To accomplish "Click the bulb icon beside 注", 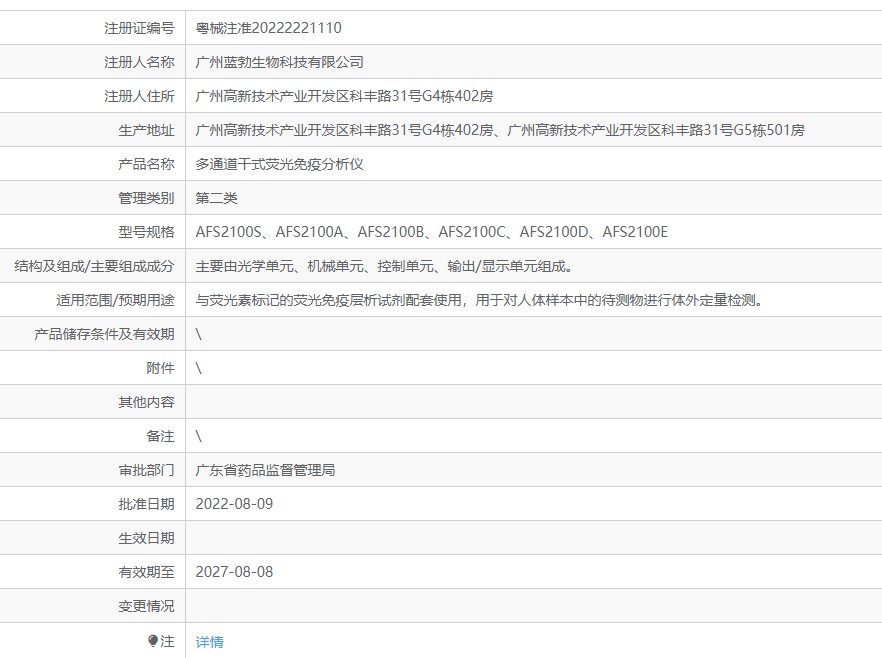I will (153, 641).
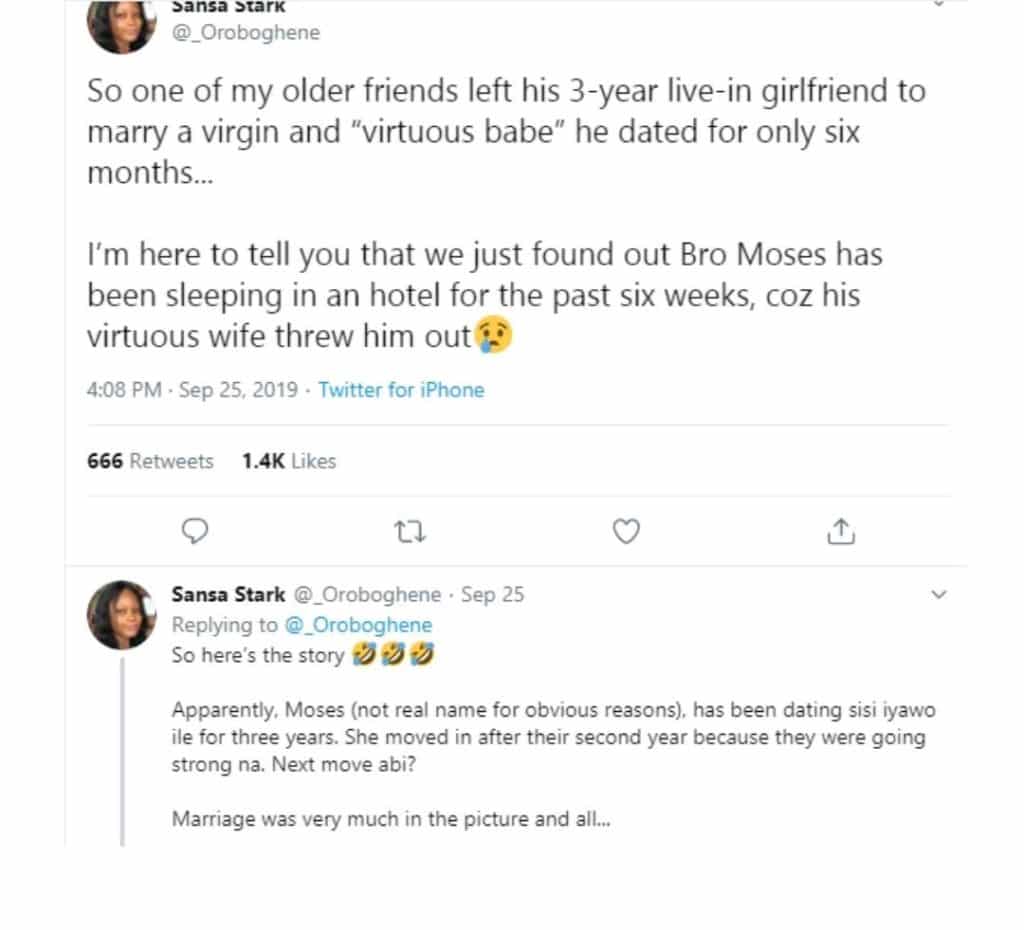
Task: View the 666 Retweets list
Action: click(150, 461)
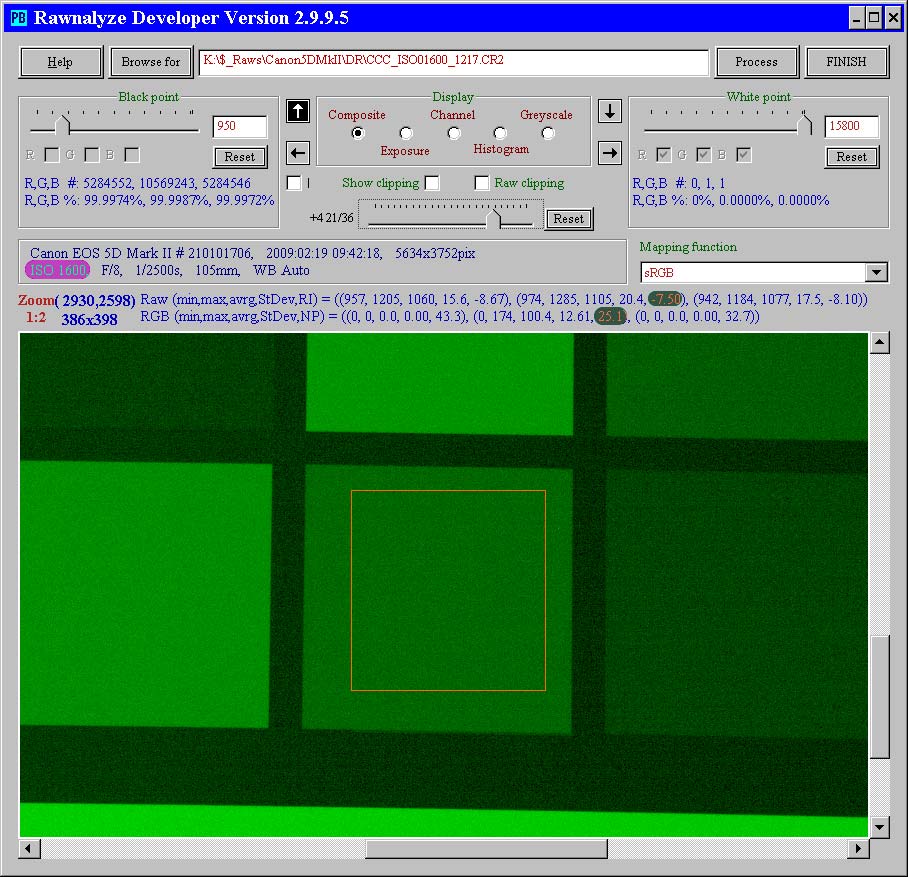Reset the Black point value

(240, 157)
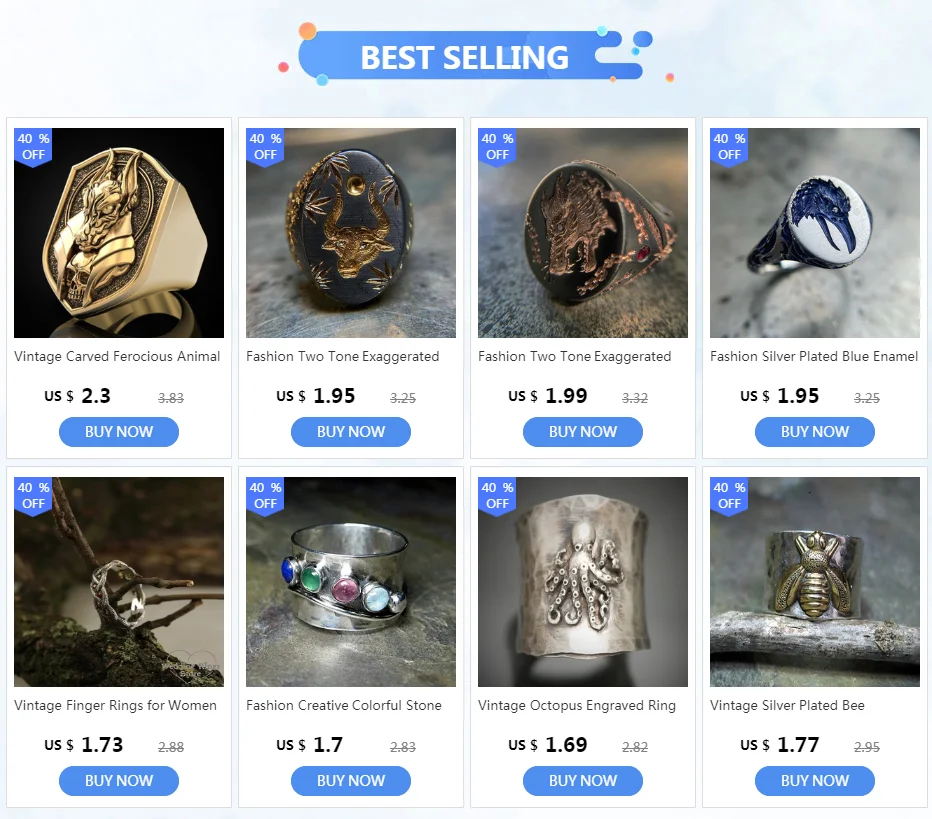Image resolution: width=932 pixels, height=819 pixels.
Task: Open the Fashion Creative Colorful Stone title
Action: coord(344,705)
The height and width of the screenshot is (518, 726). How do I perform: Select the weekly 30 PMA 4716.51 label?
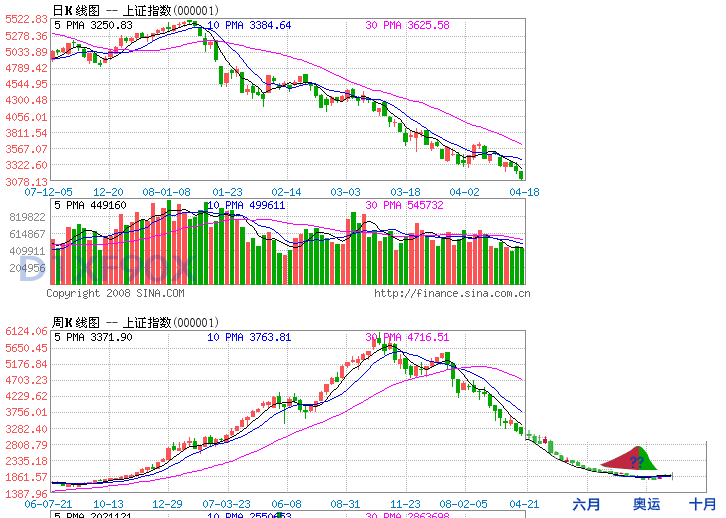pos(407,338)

+===+

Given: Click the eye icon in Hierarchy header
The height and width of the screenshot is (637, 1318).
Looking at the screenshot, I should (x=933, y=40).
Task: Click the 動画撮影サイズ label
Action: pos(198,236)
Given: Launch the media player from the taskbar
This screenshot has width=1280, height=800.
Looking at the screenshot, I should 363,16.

+===+

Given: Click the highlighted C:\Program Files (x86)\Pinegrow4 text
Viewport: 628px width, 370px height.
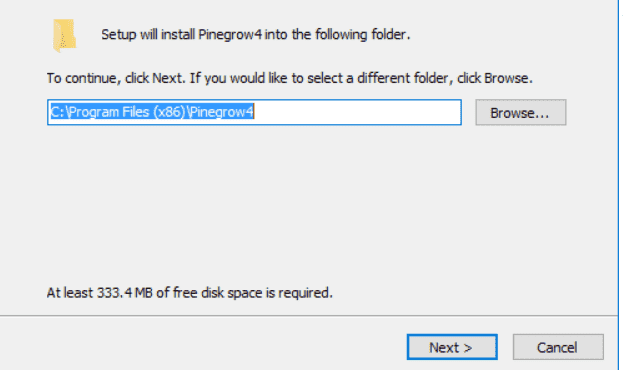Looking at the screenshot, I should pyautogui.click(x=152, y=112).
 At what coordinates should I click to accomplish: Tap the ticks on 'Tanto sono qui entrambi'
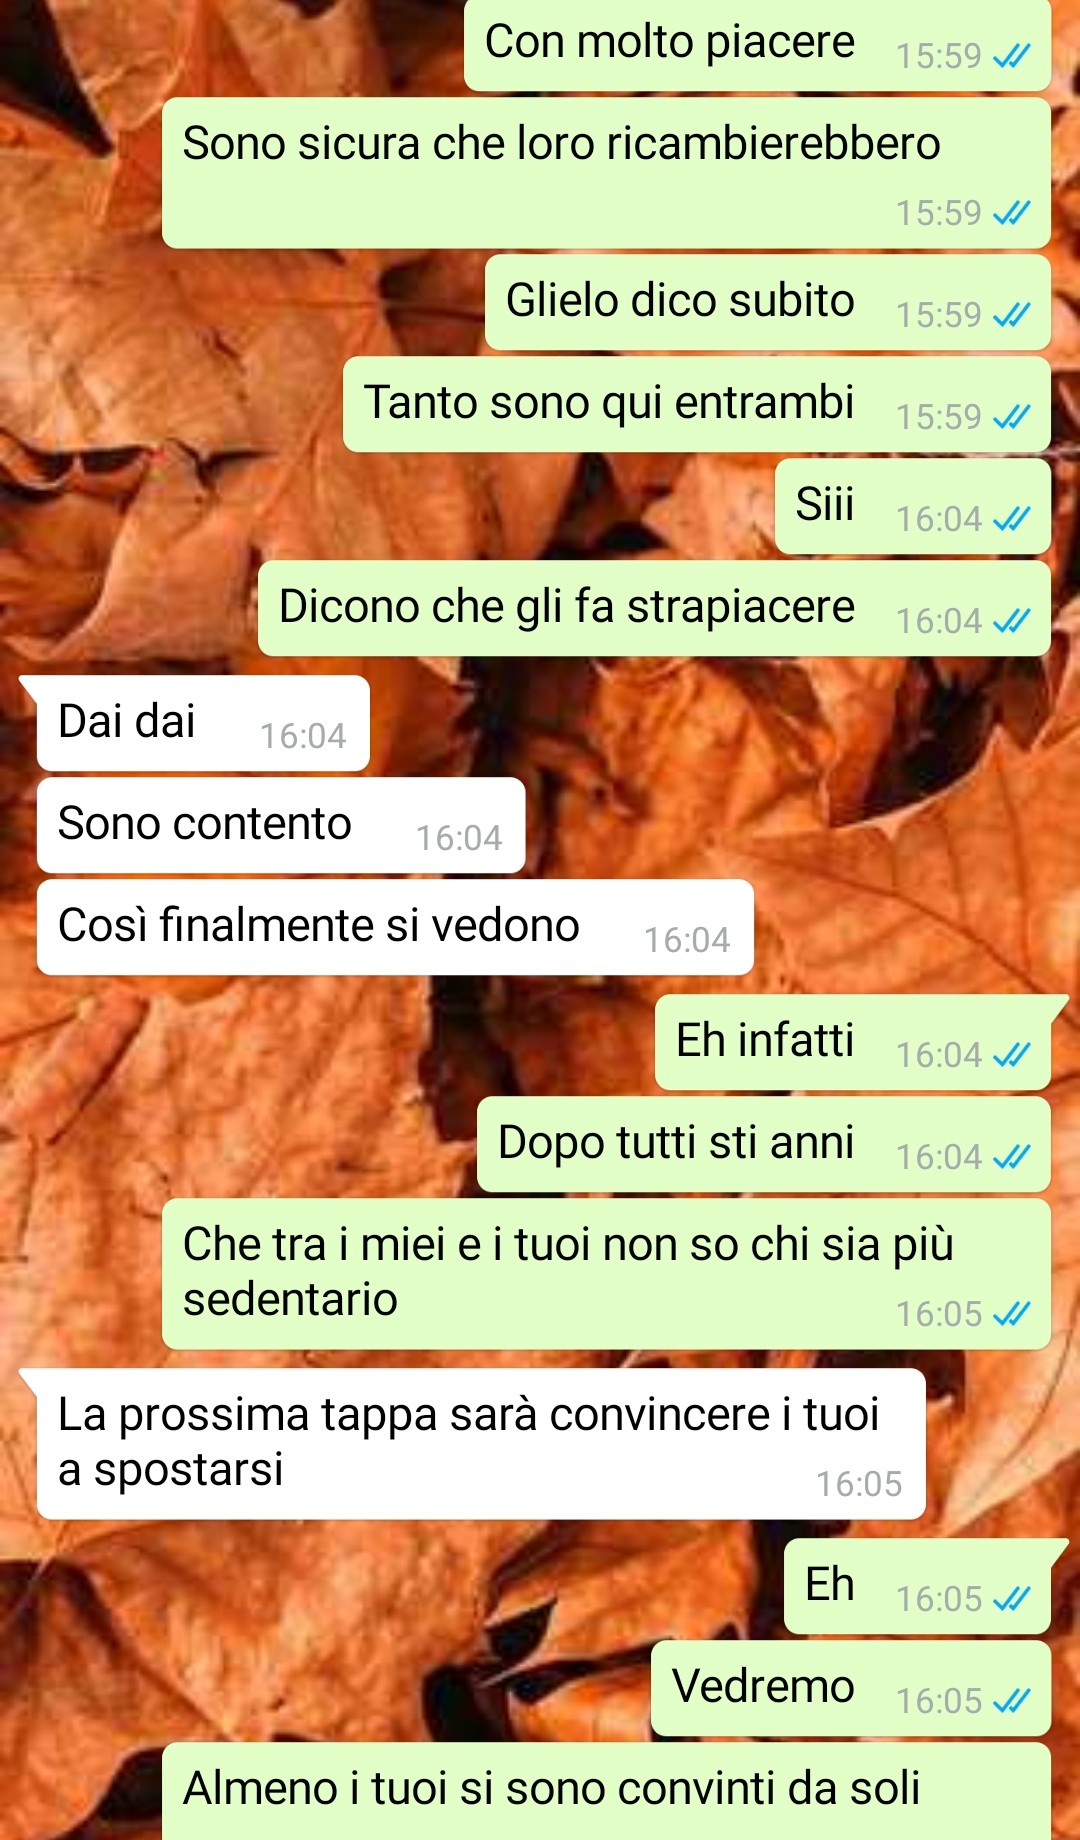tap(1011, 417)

+===+

**WORK TO BE COMPLETED**
Your task is to list each line of the records with the word "Given".

**COMPLETED EXERCISE**
Given: Click the eye icon in Hierarchy header
Given: Launch the media player from the taskbar
Given: Click the highlighted C:\Program Files (x86)\Pinegrow4 text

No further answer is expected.